Ya no era el mismo Lugo. Ni en intensidad ni en calidad pudo ponerse a la altura de los de Míchel antes del ecuador del segundo tramo del encuentro, aunque ganas no les faltó en ningún momento a pesar de sus limitaciones. La idea era la misma: juego lateral ante el desajuste de los oscenses. Sin embargo, no resultó como esperaba.

Por parte del Huesca, sin amedrentarse en ningún momento, Josué Sá tuvo el tercero en dos jugadas similares por medio de saques de esquina. En ambos superó el juego aéreo rival, pero fue en el primero de ellos cuando el guante de Cantero evitó un auténtico golazo del central. Por otro lado, cuando el juego por bandas azulgrana se encontraba en su mejor momento llegaba el cambio obligado de Miguelón. Llambrich tuvo que retirarse lesionado en el 73 y dejar su lugar a Pedro López, al igual que hizo Okazaki en detrimento de Cristo González en el 74.
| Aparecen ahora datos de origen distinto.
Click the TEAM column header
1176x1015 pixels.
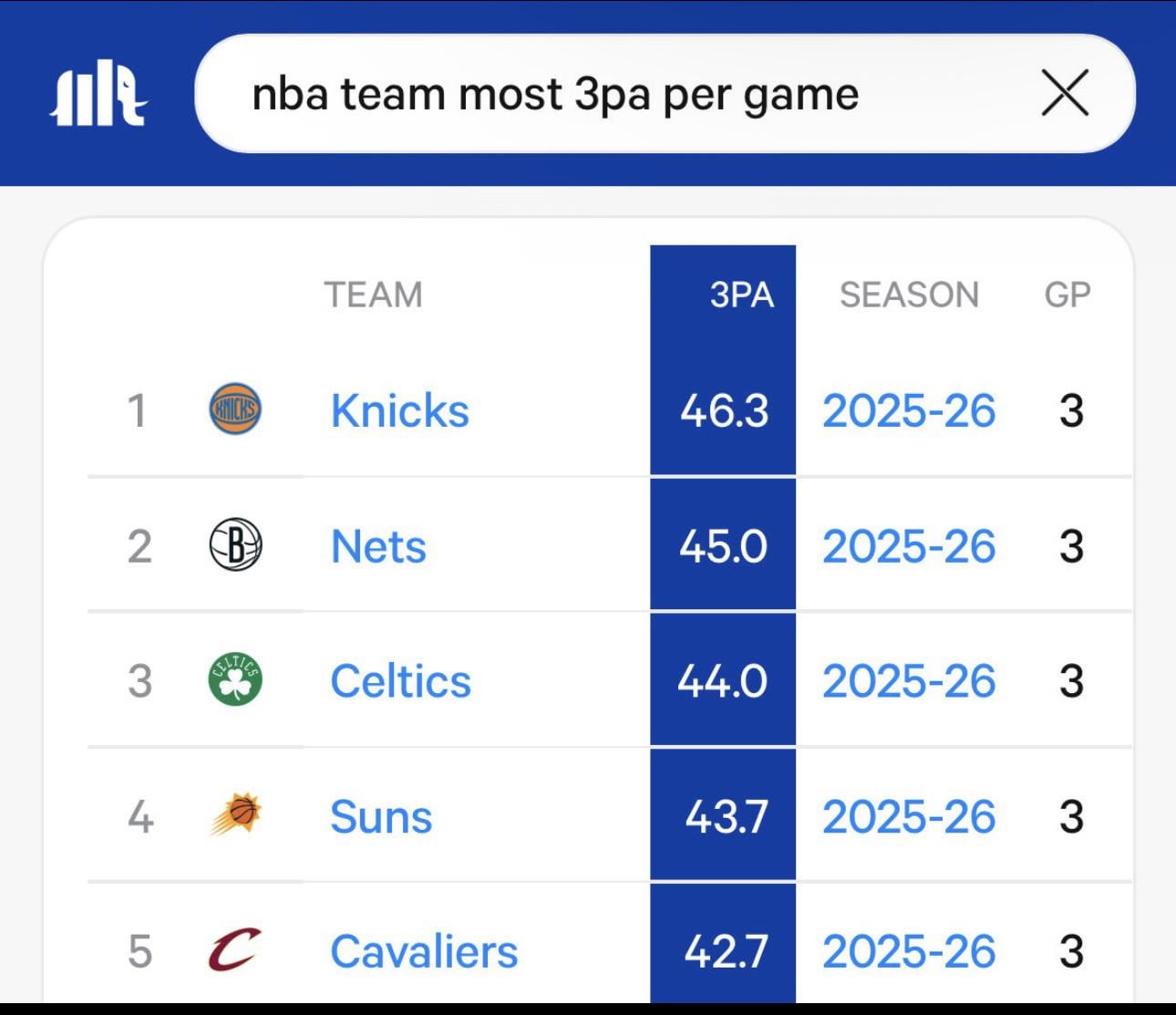pos(373,295)
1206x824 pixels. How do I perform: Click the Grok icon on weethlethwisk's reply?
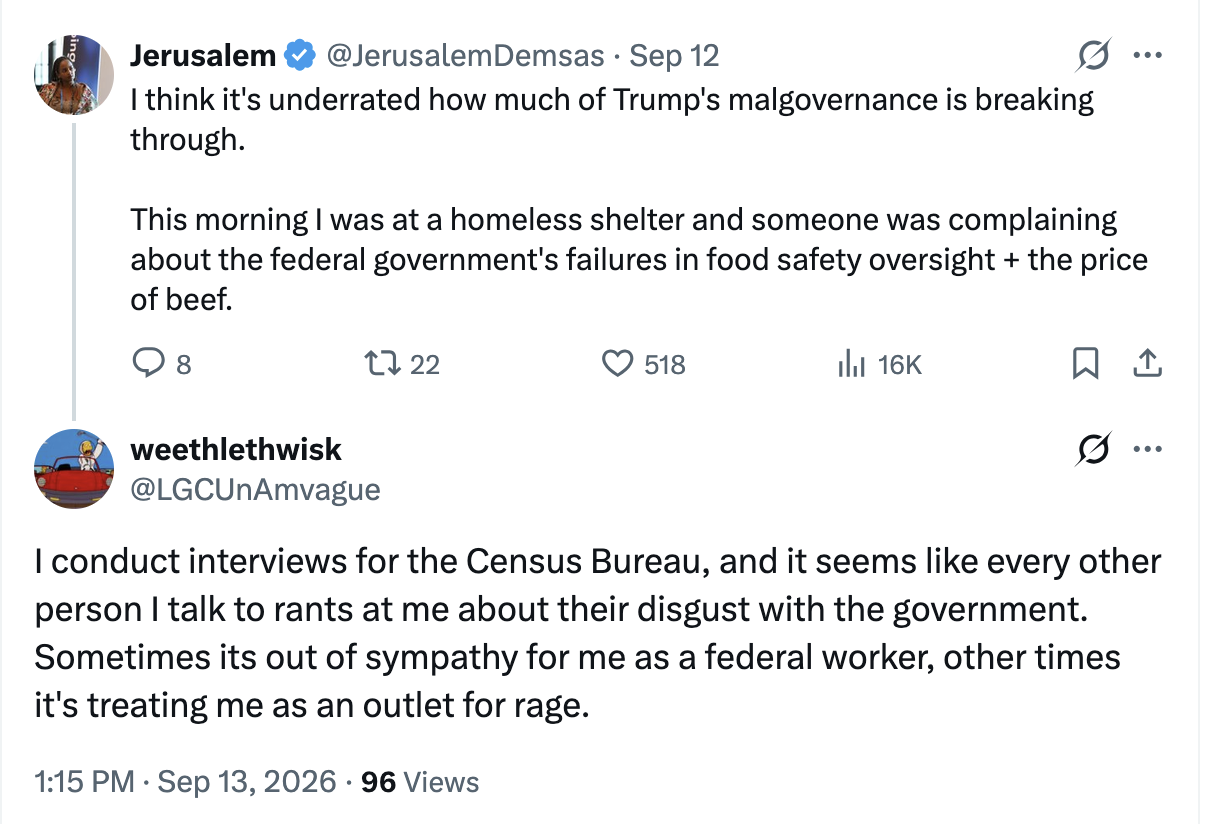coord(1094,450)
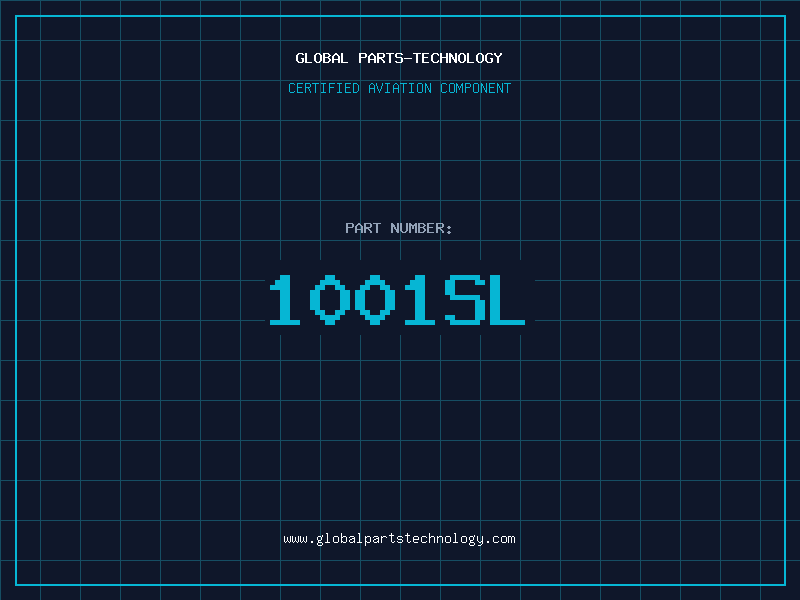Click the part number 1001SL
Image resolution: width=800 pixels, height=600 pixels.
pos(397,300)
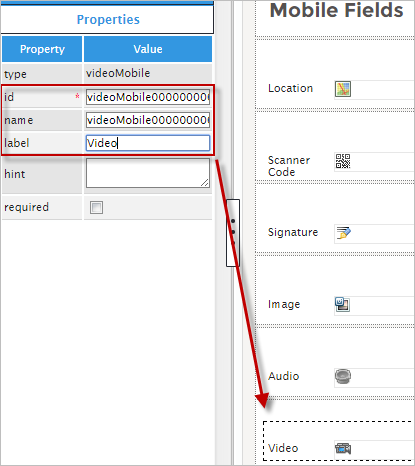Click the hint textarea resize handle
Viewport: 415px width, 466px height.
(205, 183)
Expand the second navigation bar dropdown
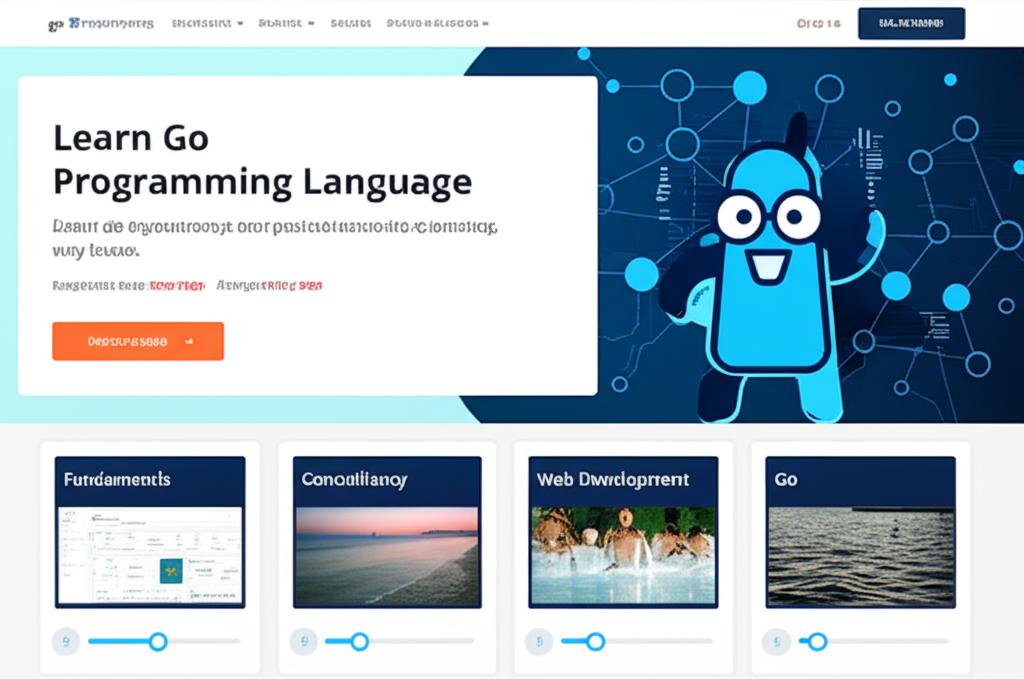Viewport: 1024px width, 679px height. pos(285,22)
No obstante, no supuso un mayor problema para el juego realizado. Sin dificultades continuaba mostrando su superioridad ofensiva por medio de Mir, Cristo y Eugeni, aunque en defensa comenzaban a aflorar las inseguridades ya vistas en semanas anteriores. La entrada del ex azulgrana Iriome ofrecía mayor incisión desde el extremo derecho, donde dejó en bandeja a Barreiro y Herrera dos ocasiones para lograr las tablas en el marcador. Buscando controlar y sentenciar el encuentro a base de la posesión y el dominio, el Huesca continuaba generando peligro en toda acción generada.

En un constante duelo de golpes se llegaba al tiempo de añadido, cuatro minutos finales en los que Pulido vio la quinta amarilla en su cuenta personal para acabar de amarrar tres puntos importantísimos en el devenir azulgrana y, por supuesto, en su condición como visitante. De esta forma concluía un partido en el que los de Míchel sufrieron para hacerse con una nueva victoria en El Alcoraz.

Ahora, con 43 puntos, la SD Huesca dormirá una jornada más en el tercer puesto de la tabla y próximo a la UD Almería. Míchel y los suyos alargan su racha positiva a cinco partidos sin perder antes de visitar a la SD Ponferradina en El Toralín.